** Activity **
Reproduce only the lines from the line containing "980x428 pixels." to the end of the entries below, including both of those lines.

** Dataset excerpts **
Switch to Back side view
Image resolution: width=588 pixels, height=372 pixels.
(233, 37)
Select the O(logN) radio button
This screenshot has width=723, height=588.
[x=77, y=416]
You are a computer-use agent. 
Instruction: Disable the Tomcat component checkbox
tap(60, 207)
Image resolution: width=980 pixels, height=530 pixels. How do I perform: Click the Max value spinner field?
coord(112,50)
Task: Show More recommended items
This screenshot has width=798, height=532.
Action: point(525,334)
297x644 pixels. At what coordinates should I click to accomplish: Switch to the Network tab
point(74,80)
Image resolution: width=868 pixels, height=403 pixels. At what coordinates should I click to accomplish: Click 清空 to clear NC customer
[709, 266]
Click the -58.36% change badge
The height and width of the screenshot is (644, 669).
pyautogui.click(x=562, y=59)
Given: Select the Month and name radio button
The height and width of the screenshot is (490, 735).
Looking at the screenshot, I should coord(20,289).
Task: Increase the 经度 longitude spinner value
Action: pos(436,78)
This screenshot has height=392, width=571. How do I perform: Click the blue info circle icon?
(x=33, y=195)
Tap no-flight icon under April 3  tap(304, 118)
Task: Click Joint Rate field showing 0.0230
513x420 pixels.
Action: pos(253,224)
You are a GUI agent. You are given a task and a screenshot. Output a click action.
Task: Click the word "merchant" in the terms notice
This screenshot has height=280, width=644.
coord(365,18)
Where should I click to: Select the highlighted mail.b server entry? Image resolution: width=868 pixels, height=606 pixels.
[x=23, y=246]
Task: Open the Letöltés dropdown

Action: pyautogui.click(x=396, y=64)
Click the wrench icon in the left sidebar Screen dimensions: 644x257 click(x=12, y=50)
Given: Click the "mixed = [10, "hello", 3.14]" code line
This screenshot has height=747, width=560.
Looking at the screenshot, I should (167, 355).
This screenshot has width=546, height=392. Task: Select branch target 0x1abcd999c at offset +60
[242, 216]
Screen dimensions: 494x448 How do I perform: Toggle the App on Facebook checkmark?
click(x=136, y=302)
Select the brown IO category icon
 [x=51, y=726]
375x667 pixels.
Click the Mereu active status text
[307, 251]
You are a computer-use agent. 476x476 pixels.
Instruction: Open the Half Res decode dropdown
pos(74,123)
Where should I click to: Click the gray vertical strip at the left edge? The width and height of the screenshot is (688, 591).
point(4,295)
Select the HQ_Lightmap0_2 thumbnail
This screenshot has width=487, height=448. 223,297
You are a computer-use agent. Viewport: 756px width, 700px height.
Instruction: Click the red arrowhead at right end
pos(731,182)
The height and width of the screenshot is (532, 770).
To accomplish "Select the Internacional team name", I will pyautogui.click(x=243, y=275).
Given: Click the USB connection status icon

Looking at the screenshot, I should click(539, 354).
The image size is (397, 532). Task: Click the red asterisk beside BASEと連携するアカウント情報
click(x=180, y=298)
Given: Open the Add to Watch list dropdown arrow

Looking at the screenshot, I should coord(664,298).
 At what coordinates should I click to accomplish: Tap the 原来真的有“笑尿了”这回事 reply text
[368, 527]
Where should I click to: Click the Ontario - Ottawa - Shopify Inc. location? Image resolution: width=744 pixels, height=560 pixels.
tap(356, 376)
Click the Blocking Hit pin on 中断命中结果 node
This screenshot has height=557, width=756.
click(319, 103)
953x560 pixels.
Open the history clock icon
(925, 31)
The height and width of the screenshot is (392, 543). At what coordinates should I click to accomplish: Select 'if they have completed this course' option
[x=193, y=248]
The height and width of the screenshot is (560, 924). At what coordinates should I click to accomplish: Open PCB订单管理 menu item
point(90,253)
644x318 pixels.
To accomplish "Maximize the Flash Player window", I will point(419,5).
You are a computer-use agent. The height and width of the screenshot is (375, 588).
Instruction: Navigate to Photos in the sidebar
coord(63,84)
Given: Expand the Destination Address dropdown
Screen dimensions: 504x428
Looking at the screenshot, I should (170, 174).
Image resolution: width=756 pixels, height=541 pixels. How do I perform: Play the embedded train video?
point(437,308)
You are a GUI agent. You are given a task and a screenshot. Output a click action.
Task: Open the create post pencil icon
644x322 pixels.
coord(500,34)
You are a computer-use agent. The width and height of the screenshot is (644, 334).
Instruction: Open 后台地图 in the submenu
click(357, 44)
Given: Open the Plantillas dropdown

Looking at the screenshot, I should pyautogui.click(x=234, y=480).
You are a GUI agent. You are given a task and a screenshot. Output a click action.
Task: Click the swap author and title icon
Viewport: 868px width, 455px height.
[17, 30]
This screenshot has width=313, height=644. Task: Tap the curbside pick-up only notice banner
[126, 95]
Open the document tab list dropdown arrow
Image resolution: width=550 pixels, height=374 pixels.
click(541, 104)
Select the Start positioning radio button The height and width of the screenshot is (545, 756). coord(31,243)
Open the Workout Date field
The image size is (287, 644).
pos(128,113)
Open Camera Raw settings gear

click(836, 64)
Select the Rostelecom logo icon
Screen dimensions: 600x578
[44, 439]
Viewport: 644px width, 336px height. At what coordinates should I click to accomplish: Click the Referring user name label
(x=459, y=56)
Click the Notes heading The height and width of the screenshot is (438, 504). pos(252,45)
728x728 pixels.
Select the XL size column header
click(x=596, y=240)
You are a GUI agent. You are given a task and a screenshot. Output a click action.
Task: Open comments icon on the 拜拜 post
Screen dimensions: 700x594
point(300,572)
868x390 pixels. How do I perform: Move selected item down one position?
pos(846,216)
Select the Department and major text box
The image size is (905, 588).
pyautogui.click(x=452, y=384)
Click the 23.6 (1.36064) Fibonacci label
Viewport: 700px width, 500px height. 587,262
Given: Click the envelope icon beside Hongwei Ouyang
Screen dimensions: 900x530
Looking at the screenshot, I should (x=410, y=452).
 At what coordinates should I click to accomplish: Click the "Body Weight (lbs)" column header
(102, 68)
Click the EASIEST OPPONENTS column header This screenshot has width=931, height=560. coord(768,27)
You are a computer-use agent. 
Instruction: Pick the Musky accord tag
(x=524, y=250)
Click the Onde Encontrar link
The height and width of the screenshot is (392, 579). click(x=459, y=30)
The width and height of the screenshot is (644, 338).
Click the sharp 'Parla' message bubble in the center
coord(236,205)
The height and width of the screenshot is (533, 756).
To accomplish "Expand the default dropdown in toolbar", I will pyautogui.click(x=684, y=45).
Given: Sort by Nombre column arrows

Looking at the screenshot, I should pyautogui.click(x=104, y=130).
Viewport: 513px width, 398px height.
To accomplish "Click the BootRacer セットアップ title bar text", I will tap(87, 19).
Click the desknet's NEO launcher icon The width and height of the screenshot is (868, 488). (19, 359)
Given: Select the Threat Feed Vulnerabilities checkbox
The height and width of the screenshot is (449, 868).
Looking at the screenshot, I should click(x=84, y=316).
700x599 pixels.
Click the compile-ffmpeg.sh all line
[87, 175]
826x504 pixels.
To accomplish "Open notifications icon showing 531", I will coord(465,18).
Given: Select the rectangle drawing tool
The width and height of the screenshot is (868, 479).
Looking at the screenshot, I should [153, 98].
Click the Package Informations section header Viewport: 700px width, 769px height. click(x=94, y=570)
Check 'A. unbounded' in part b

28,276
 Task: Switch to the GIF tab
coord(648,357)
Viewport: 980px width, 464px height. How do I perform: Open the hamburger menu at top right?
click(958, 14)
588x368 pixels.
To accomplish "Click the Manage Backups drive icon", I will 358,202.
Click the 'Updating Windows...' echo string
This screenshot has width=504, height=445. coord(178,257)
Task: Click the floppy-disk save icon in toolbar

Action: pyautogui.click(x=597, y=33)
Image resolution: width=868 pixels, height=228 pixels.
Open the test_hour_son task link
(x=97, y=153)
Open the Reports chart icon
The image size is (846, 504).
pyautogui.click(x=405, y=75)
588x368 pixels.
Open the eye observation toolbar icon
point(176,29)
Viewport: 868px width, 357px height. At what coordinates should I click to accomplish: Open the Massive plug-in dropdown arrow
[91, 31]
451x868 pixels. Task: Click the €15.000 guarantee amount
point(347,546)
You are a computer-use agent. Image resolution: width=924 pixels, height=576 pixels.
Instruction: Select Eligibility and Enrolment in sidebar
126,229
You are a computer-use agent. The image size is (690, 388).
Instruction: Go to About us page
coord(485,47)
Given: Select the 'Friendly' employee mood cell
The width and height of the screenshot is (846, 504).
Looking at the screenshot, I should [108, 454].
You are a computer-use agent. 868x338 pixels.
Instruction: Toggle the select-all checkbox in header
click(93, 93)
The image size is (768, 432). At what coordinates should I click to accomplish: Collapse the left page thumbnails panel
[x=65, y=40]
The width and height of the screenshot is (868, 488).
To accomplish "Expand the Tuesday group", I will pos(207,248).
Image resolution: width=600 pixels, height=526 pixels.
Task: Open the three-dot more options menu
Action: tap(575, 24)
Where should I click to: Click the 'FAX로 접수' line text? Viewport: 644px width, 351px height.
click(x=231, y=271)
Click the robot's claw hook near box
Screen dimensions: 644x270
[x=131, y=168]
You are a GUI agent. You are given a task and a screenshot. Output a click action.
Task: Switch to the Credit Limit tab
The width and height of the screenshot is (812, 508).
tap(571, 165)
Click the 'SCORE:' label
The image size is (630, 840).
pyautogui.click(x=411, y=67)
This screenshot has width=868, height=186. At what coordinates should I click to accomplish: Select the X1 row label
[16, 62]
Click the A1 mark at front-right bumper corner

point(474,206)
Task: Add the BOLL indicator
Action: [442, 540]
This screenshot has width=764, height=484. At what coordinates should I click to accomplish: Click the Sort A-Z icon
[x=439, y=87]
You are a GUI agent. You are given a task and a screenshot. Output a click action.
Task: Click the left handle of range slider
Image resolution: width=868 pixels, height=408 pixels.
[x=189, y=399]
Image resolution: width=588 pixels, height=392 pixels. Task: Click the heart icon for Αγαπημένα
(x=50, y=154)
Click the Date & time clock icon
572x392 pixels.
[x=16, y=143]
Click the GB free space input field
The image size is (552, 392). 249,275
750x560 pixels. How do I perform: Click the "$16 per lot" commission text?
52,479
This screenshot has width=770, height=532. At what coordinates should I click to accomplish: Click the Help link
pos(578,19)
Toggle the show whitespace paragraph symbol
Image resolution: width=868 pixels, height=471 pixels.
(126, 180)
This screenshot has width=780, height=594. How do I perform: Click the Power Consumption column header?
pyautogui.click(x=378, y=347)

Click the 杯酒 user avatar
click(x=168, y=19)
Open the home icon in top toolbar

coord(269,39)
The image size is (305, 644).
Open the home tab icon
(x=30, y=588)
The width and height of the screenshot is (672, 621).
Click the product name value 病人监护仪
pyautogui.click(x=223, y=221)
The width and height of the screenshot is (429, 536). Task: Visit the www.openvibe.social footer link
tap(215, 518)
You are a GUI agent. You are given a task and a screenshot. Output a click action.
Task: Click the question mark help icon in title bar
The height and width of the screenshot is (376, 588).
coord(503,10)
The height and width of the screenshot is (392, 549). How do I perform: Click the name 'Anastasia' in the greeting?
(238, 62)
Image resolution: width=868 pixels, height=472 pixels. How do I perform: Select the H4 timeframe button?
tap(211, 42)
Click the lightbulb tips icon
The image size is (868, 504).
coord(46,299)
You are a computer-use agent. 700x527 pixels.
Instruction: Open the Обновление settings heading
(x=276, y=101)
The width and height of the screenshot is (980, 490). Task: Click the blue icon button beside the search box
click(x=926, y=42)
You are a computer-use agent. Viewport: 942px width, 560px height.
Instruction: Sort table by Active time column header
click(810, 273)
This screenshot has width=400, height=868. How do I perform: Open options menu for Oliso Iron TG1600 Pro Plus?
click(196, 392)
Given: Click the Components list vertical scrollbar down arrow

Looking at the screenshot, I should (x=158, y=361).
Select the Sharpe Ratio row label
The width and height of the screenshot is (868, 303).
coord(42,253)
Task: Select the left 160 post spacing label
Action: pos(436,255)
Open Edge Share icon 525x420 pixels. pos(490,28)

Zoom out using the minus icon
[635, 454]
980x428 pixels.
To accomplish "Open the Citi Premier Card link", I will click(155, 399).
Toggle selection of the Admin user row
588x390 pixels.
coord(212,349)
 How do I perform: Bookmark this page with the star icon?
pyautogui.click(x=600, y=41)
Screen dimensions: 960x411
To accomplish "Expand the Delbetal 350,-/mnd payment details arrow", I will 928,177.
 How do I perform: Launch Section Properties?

** Result of this exercise **
980x428 pixels.
To accomplish "Open the Citi Premier Card link", I will click(155, 399).
Toggle selection of the Admin user row
588x390 pixels.
coord(212,349)
 How do I perform: Bookmark this page with the star icon?
pyautogui.click(x=600, y=41)
Screen dimensions: 960x411
To accomplish "Expand the Delbetal 350,-/mnd payment details arrow", I will 928,177.
 How do I perform: Launch Section Properties?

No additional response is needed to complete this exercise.